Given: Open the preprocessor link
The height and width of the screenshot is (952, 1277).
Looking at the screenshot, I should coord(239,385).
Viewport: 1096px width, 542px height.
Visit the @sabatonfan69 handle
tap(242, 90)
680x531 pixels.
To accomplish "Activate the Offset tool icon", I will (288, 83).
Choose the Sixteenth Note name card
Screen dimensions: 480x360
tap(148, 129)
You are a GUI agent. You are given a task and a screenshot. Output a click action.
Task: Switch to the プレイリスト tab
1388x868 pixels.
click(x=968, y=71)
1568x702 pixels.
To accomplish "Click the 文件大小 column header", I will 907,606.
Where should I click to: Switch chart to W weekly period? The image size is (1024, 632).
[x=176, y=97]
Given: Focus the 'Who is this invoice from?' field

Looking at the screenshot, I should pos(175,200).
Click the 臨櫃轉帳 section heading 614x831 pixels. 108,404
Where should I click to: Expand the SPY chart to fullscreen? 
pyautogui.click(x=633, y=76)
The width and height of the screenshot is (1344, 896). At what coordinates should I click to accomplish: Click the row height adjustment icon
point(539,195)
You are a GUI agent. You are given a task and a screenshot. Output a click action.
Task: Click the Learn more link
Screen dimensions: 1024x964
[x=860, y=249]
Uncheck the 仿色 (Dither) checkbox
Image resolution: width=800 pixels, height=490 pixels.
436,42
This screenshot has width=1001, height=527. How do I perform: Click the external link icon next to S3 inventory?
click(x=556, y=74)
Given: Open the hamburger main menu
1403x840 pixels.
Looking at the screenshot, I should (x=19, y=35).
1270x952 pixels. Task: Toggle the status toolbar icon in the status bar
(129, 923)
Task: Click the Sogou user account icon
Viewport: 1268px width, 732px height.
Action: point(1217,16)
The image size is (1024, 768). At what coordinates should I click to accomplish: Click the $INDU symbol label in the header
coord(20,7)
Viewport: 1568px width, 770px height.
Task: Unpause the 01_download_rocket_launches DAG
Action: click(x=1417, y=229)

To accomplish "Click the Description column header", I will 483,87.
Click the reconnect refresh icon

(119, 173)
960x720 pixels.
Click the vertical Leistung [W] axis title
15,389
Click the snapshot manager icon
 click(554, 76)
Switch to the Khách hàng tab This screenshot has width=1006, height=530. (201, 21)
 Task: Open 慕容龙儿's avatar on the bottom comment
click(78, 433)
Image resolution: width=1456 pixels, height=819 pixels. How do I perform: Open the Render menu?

--*--

▸ What to do:
Reproduce everything from the start of the items down to the line containing "I will 907,606.", substituting "Crop" for "Offset" and leaving the rest unchanged.

▸ Solved exercise:
Given: Open the preprocessor link
The height and width of the screenshot is (952, 1277).
Looking at the screenshot, I should coord(239,385).
Viewport: 1096px width, 542px height.
Visit the @sabatonfan69 handle
tap(242, 90)
680x531 pixels.
To accomplish "Activate the Crop tool icon", I will (288, 83).
Choose the Sixteenth Note name card
Screen dimensions: 480x360
tap(148, 129)
You are a GUI agent. You are given a task and a screenshot. Output a click action.
Task: Switch to the プレイリスト tab
1388x868 pixels.
click(x=968, y=71)
1568x702 pixels.
To accomplish "Click the 文件大小 column header", I will 907,606.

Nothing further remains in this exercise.